The next step was to stretch the material. "Pure P3HT (the active polythiophene-based layer) started cracking at about 6 percent strain," Verduzco said. "When we added 10 percent thiol-ene, we could strain it up to 14 percent. At around 16 percent strain we started seeing cracks throughout the material."
At strains higher than 30 percent, the material flexed just fine but became useless as a solar cell. "We found there's essentially no loss in our photocurrent up to about 20 percent," he said. "That seems to be the sweet spot."
Damage under strain affected the material even when the strain was released. "The strain impacts how these crystal domains pack and translates to microscopic breaks in the device," Verduzco said. "The holes and electrons still need paths to get to the opposite electrodes."
He said the lab expects to try different organic photovoltaic materials while working to make them more stretchable with less additive for larger test cells.
Rice graduate student Jorge Wu Mok is lead author of the paper.
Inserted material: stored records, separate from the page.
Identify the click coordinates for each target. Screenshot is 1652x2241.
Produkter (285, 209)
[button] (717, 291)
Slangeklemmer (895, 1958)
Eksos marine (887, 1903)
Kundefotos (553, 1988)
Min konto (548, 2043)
Co-authors are Rice graduate student Zhiqi Hu, undergraduate Changxu Sun and alumnus Isaiah Barth; summer researchers Rodrigo Muñoz and Joshua Jackson of Rice and Houston Community College; research scientist Tanguy Terlier of Rice's Shared Equipment Authority; and Kevin Yager of Brookhaven National Laboratory, Upton, N.Y.
The research was supported by the National Science Foundation, the Welch Foundation for Chemical Research and the Department of Energy Office of Science Facilities.